[Task]: Return nothing but the lines from the line with "Screen dimensions: 604x187" through the last line of the entries that follow, copied exactly and free of pictures.

*** Entries supplied Section Begins ***

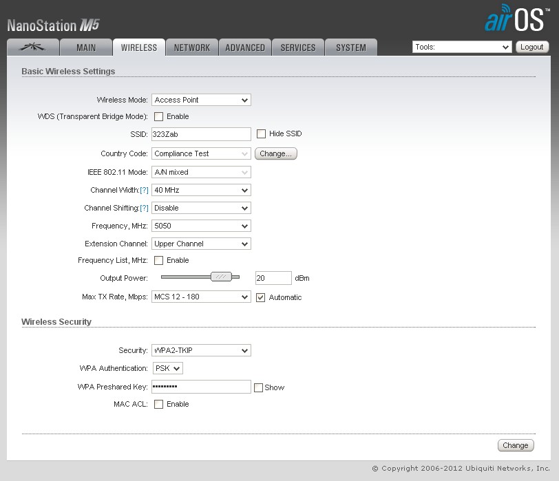Click the Output Power slider handle
This screenshot has width=559, height=481.
coord(221,277)
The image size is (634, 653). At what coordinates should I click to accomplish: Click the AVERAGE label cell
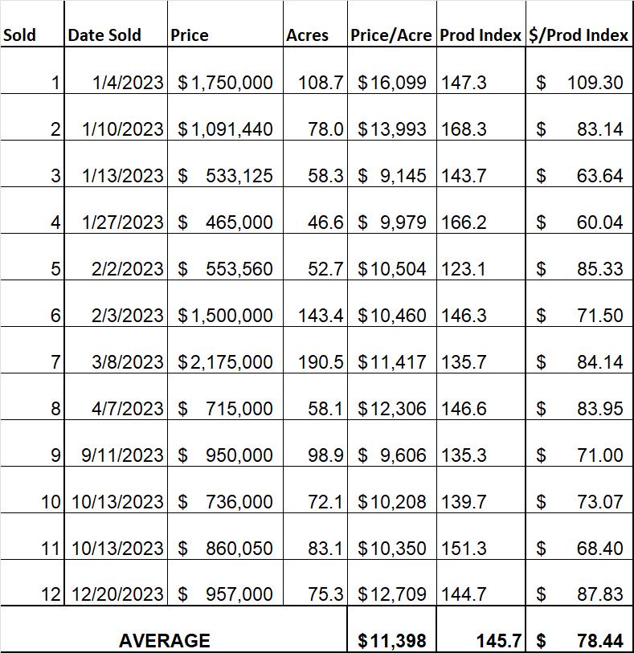click(174, 629)
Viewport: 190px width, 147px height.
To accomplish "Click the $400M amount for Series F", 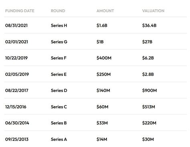I will point(104,58).
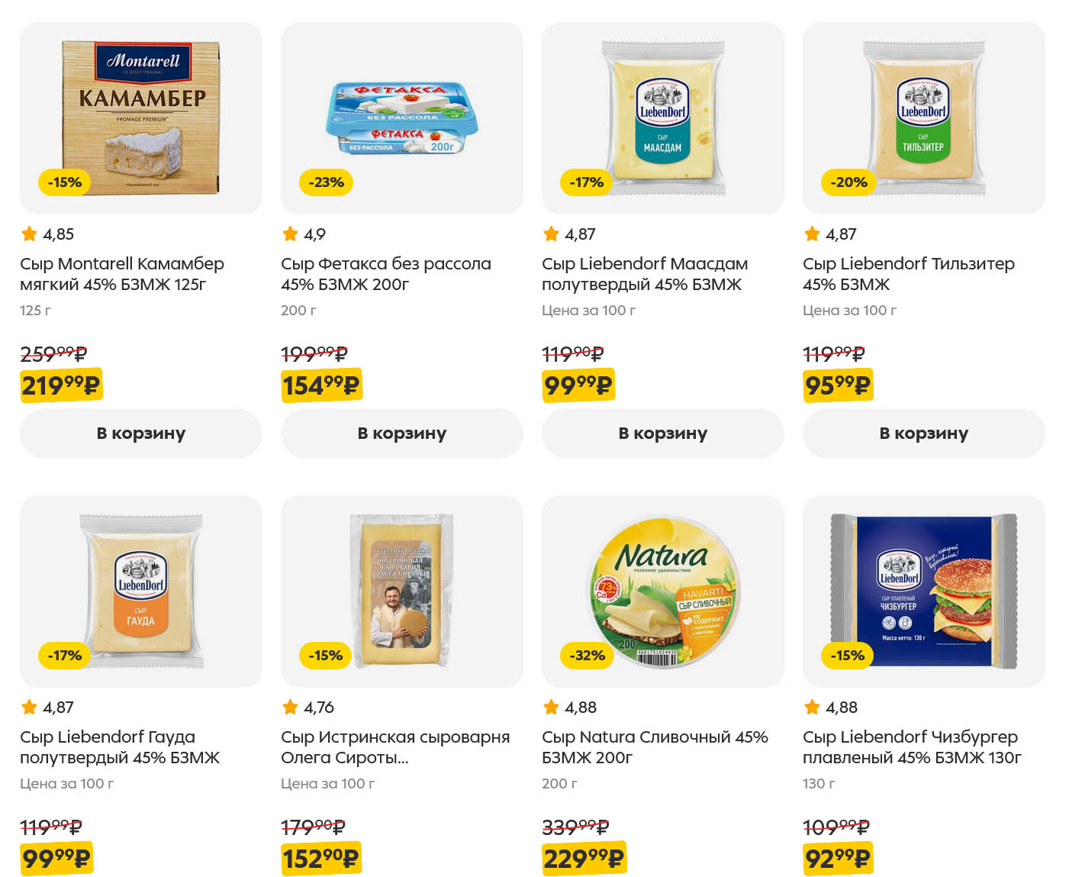Click star rating 4,76 of Истринская cheese
The width and height of the screenshot is (1069, 877).
[308, 708]
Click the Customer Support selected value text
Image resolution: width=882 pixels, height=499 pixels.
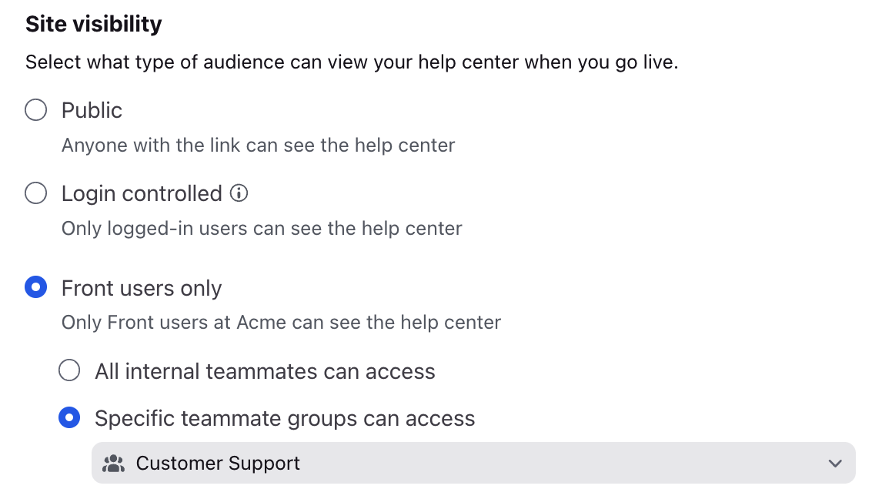[x=218, y=464]

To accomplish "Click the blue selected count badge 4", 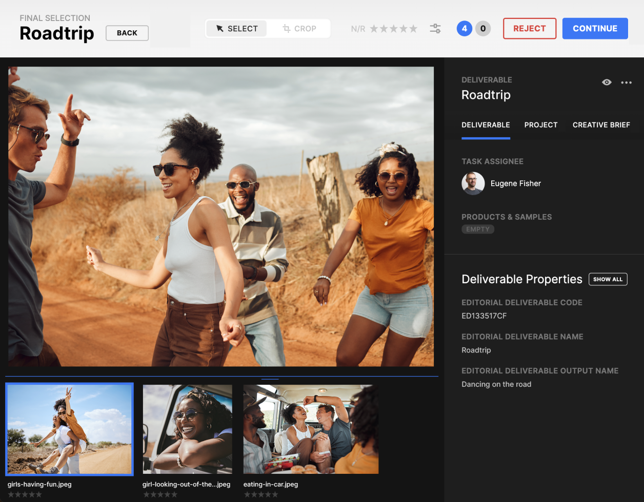I will [x=465, y=29].
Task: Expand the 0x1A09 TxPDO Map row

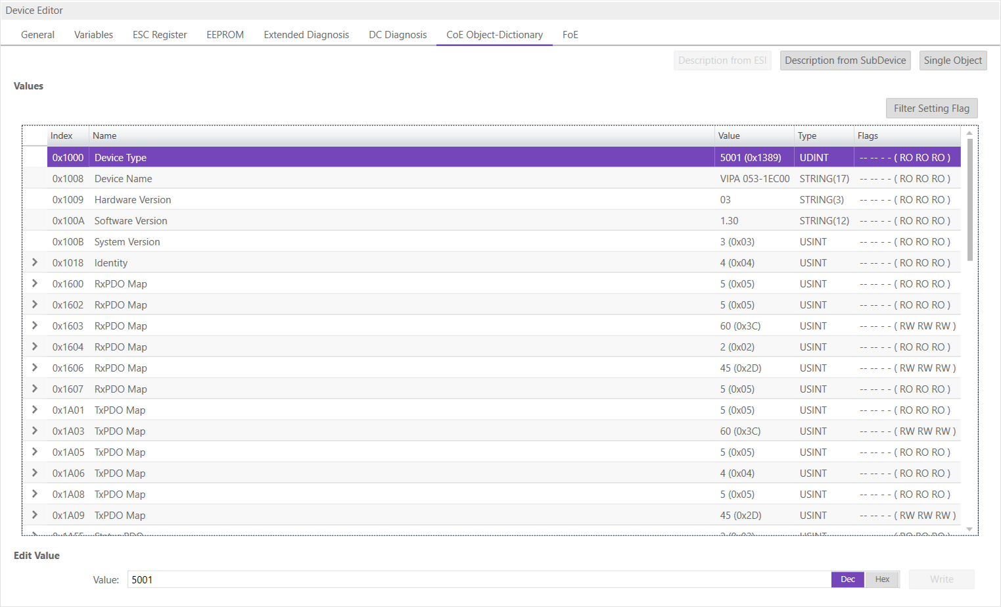Action: coord(35,515)
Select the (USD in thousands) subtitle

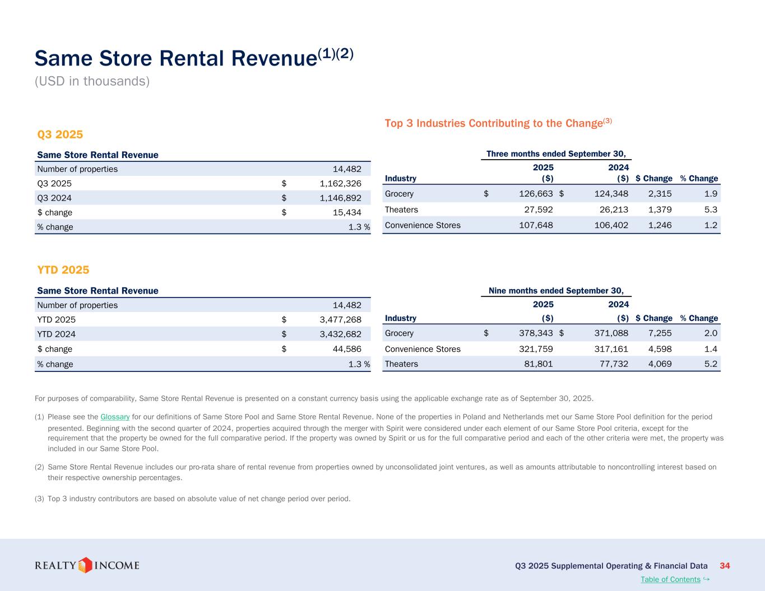[x=92, y=81]
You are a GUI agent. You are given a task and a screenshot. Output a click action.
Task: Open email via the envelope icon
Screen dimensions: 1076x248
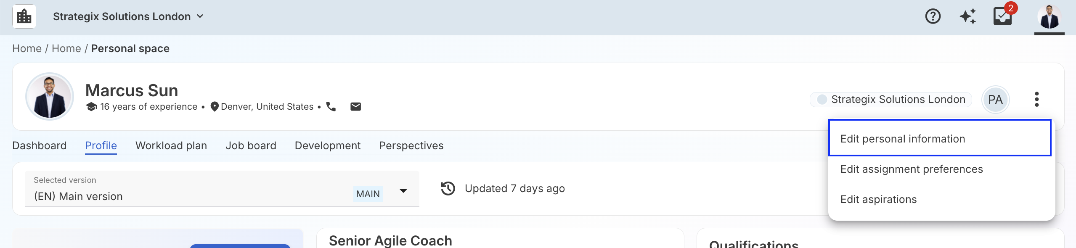355,106

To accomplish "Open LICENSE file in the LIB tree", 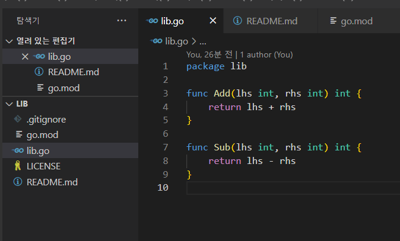I will (x=43, y=166).
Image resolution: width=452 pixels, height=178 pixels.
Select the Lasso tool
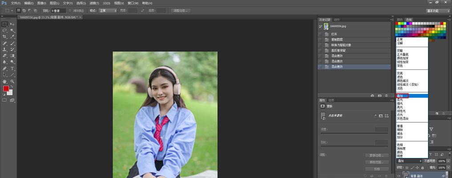(4, 30)
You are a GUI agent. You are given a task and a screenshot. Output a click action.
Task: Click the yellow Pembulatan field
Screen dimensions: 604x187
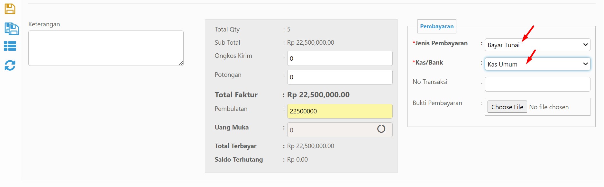click(x=340, y=111)
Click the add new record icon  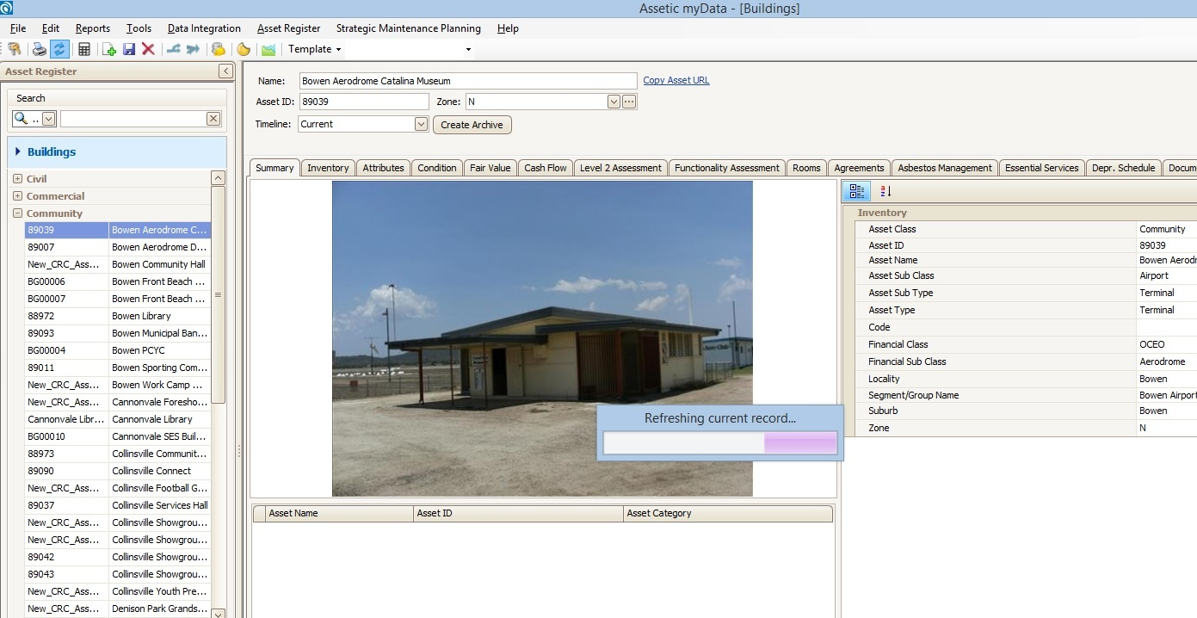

*** Entries supplied Section Ends ***

[Solved problem]:
Screen dimensions: 604x187
click(x=340, y=111)
Click the add new record icon  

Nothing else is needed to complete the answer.